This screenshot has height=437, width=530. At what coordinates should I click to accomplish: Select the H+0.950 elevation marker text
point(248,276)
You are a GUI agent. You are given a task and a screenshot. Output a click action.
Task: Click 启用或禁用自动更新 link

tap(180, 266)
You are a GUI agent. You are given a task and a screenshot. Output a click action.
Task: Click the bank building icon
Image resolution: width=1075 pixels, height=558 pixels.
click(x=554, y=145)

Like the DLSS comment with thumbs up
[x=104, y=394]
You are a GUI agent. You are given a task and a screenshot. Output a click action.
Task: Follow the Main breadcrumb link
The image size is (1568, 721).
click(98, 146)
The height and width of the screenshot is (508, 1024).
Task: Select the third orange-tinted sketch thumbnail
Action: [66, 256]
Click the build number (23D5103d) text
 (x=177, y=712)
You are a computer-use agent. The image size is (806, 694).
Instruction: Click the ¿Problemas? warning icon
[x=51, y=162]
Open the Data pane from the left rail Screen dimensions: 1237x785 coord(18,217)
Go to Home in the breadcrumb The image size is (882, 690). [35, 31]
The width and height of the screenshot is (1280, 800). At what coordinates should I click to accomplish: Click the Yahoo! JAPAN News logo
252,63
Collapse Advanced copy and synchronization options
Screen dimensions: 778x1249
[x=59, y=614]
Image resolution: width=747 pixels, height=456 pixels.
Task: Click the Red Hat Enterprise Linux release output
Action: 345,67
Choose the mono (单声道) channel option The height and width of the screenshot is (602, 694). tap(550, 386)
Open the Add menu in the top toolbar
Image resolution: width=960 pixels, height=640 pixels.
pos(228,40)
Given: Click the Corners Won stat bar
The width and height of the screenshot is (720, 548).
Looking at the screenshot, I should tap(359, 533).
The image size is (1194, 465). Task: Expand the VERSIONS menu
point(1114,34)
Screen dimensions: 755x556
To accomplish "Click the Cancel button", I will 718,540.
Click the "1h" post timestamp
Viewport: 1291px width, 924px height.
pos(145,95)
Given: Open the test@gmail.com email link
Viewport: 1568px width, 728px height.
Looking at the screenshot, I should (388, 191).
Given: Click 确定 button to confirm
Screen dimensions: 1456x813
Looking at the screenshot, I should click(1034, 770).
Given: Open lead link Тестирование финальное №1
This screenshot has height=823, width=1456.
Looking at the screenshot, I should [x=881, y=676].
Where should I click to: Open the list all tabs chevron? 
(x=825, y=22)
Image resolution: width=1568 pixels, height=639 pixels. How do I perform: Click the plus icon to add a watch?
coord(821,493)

#### [WORK REQUIRED]
Once the line with "The width and height of the screenshot is (720, 548)." is found, transcribe it and each line after it through the final line of the entries, exactly and only.

#### [EXERCISE ANSWER]
The width and height of the screenshot is (720, 548).
Looking at the screenshot, I should tap(359, 533).
The image size is (1194, 465). Task: Expand the VERSIONS menu
point(1114,34)
Screen dimensions: 755x556
To accomplish "Click the Cancel button", I will 718,540.
Click the "1h" post timestamp
Viewport: 1291px width, 924px height.
pos(145,95)
Given: Open the test@gmail.com email link
Viewport: 1568px width, 728px height.
Looking at the screenshot, I should (388, 191).
Given: Click 确定 button to confirm
Screen dimensions: 1456x813
Looking at the screenshot, I should click(1034, 770).
Given: Open lead link Тестирование финальное №1
This screenshot has height=823, width=1456.
Looking at the screenshot, I should [x=881, y=676].
Where should I click to: Open the list all tabs chevron? 
(x=825, y=22)
Image resolution: width=1568 pixels, height=639 pixels. How do I perform: Click the plus icon to add a watch?
coord(821,493)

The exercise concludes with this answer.